Appelant l’attention du gouvernement sur les paragraphes 261 à 275 de son étude d’ensemble de 2006 précitée, la commission le prie à nouveau de prendre les mesures nécessaires pour mettre la législation en conformité avec la convention sur: 1) l’étendue du droit de libre entrée des inspecteurs dans les établissements assujettis ainsi que le droit d’entrée dans les locaux que les inspecteurs ont un motif raisonnable de supposer être assujettis à leur contrôle; 2) la libre décision de l’inspecteur quant à l’opportunité d’autoriser l’employeur ou son représentant de l’accompagner au cours de la visite d’inspection; et 3) le droit de l’inspecteur de s’abstenir d’aviser de sa présence l’employeur ou son représentant s’il estime qu’un tel avis risque de porter préjudice à l’efficacité du contrôle.

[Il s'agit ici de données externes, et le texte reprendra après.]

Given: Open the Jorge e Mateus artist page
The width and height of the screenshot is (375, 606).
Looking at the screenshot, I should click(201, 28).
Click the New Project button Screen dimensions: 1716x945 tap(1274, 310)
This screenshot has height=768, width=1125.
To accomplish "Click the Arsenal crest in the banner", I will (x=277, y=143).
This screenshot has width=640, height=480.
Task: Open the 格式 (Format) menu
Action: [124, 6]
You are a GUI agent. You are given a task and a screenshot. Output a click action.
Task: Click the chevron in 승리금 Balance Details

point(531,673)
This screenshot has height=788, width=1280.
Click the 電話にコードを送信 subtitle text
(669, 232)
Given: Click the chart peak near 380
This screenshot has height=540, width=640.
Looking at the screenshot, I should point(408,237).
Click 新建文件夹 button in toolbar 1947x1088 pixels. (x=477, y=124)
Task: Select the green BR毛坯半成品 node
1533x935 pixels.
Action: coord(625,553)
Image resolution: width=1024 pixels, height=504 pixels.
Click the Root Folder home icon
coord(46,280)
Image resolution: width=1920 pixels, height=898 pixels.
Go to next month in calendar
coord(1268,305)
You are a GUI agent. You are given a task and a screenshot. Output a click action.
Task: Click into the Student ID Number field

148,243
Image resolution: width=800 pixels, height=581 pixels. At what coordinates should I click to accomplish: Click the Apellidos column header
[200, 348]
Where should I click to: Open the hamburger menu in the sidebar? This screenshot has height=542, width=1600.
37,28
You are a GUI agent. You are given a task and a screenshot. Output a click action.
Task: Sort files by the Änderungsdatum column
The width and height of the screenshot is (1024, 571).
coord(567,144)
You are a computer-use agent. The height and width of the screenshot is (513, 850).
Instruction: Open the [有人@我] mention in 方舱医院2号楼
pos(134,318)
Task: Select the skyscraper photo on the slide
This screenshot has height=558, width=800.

5. Articles 19, 20 et 21. Obligations de rapport sur les activités d’inspection. La commission note, en réponse à sa demande réitérée de communication des résultats d’une enquête annoncée en 1992 sur la médecine du travail dans les entreprises de l’électricité, de l’eau et du bâtiment, que cette étude n’a jamais été réalisée, faute de financement. Elle note également qu’aucun rapport annuel de caractère général sur les travaux des services d’inspection n’a été reçu au BIT depuis de nombreuses années. Il ressort par ailleurs des commentaires émis par la CNES que les services d’inspection ne seraient pas en mesure de produire des rapports périodiques de leurs activités. Notant néanmoins l’engagement du gouvernement d’étudier la meilleure manière de former et de sensibiliser les inspecteurs régionaux du travail à la collecte et à la transmission de données statistiques, la commission espère qu’il veillera à ce que l’autorité centrale d’inspection du travail déploie des efforts pour l’établissement d’outils à cette fin tels que, notamment, des formulaires de rapport de visites d’inspection à l’usage des inspecteurs et contrôleurs, adaptés aux diverses catégories d’établissements commerciaux et industriels assujettis et contenant notamment des rubriques concernant le type de visite, les domaines législatifs objet du contrôle, les constats effectués, les suites données au contrôle (conseils, informations, mise en demeure, mesure conservatoire jusqu’à mise en conformité, initiative ou recommandation de poursuite légale). Un traitement pertinent de ces documents par les bureaux d’inspection permettra l’établissement et la transmission à l’autorité centrale d’inspection de rapports périodiques tels que visés par l’article 19 afin de permettre à cette dernière de disposer des informations nécessaires à l’élaboration du rapport annuel dont la publication et la communication sont prescrites par l’article 20 et dont le contenu est défini par l’article 21. La commission espère que le gouvernement ne manquera pas de fournir dans son prochain rapport des informations sur tout développement en la matière et de communiquer tout document et tout rapport pertinents.